If you ask a foxhunter that question, you’ll get a variety of answers, but they’ll come down to one thing–exhilaration. Yes, you’ll hear about the fabulous runs, the beautiful country, the partnership with their horses, the adventure, the uncertainty, the camaraderie. But the thrill of overcoming the unexpected is really what it’s all about.

Soon, you’re dreaming about hunting. There you are, above the misty wetlands, listening to the cry of hounds and the notes of the huntsman’s horn. Then you and your horse are flying across the hills in pursuit, your heart singing.

OK, Sparky, hold up just a second. Before we can make these dreamy images into reality, we have to answer a few questions and review a few basics.

Are there special clothing requirements for horse and rider?

Yes, but if you’re used to hunter showing or eventing, you’re already familiar with most of them.
Formal days of hunting require formal show attire–black coat, stock tie, tan britches and boots. For cubbing, one can go casual, with ratcatcher attire–navy or green coat and ratcatcher shirt. Just don’t show up kitted out for cross-country, in your bright purple safety vest, lime-green saddle pad, and hot-pink bell boots. You’ll definitely raise some eyebrows, at least.

You’re also used to the inexplicable tradition of wearing many layers of buttoned-up heavy clothing from head to toe, in incredibly hot weather. This will serve you well in the hunting field during cubbing. Later on in the season, you’ll be freezing, no matter what combination of clothing you’ve chosen.

The one necessity is gloves. If you forget yours, you have to depend on the kindness of another rider to lend you half of their pair. Then, you’ll only be able to turn to the left and they’ll only be able to turn to the right.
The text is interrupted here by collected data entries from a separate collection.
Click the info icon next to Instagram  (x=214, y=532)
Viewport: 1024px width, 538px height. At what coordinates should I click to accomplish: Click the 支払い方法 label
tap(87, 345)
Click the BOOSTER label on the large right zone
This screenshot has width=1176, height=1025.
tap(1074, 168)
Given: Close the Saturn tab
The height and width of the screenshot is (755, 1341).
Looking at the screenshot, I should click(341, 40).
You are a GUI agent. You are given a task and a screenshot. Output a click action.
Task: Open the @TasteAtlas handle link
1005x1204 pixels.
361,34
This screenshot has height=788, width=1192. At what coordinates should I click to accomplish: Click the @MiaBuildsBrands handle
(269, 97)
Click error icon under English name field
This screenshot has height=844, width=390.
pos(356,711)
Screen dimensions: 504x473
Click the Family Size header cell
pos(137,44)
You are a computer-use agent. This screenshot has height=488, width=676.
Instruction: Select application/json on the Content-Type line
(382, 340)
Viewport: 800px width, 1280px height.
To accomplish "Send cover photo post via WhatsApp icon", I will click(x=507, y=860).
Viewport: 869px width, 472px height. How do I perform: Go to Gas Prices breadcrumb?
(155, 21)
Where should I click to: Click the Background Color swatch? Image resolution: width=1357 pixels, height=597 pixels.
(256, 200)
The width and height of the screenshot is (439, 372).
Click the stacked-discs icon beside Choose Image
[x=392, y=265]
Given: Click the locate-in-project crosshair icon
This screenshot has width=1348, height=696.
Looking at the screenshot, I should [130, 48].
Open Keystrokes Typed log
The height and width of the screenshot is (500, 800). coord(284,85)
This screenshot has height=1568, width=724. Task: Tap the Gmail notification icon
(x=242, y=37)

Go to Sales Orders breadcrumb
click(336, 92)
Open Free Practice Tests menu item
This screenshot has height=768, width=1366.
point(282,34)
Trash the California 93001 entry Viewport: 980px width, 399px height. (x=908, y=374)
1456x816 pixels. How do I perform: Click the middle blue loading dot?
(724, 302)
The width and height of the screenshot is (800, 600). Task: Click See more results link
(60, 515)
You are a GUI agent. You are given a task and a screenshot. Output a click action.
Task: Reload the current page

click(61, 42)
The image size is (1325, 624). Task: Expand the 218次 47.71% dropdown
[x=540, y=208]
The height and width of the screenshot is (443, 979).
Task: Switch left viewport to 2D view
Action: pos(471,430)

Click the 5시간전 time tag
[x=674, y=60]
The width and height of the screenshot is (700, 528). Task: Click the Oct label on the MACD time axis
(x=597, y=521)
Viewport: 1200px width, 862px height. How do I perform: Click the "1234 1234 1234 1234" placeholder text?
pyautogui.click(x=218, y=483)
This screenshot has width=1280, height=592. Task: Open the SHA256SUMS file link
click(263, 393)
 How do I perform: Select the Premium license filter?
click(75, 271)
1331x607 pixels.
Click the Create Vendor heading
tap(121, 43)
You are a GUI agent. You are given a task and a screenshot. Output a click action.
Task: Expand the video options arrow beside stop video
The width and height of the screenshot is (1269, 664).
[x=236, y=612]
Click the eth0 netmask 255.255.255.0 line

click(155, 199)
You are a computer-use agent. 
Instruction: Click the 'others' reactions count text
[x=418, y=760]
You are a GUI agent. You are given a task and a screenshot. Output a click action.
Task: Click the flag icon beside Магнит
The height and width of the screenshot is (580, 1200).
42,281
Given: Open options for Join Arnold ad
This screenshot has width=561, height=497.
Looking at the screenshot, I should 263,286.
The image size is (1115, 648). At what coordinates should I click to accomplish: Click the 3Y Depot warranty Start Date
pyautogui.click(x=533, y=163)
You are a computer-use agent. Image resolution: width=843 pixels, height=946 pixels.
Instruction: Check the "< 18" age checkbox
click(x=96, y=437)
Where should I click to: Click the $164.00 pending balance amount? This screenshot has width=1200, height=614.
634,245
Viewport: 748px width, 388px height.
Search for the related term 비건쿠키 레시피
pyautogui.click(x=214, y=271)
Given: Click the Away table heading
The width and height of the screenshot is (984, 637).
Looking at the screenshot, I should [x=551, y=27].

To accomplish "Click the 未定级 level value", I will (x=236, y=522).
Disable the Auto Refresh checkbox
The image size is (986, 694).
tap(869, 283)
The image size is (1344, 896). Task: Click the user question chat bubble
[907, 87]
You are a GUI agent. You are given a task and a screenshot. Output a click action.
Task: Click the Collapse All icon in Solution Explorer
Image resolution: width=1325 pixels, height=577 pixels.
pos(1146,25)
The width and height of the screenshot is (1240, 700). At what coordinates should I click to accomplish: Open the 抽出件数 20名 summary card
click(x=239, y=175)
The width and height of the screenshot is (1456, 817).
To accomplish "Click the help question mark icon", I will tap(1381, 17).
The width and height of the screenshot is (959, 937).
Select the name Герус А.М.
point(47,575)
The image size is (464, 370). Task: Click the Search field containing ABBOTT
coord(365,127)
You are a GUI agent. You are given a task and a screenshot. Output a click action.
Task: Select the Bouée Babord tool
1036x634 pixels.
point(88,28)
Your horse, however, may need less gear than usual. While the average hunter rider puts a variety of wraps and boots on the horse, even for everyday work, foxhunters avoid them, unless they are absolutely necessary. A polo wrap will almost definitely come undone, and mud and grit can get under boots, causing painful rubs. Seeing as a happy horse will take better care of you than a miserable one, limit the possible problems.

Do I need to use a bigger bit on my event horse if I’m hunting him for the first time?

The answer there would be yes!

Let’s assume you always ride “Bucky” in a fat, loose-ring snaffle. Sometimes you just jump on him bareback, with only a halter and lead rope. But when you take him out in the hunting field for the first time, he’ll take one look at the group galloping along and thousands of years of herd instinct take over.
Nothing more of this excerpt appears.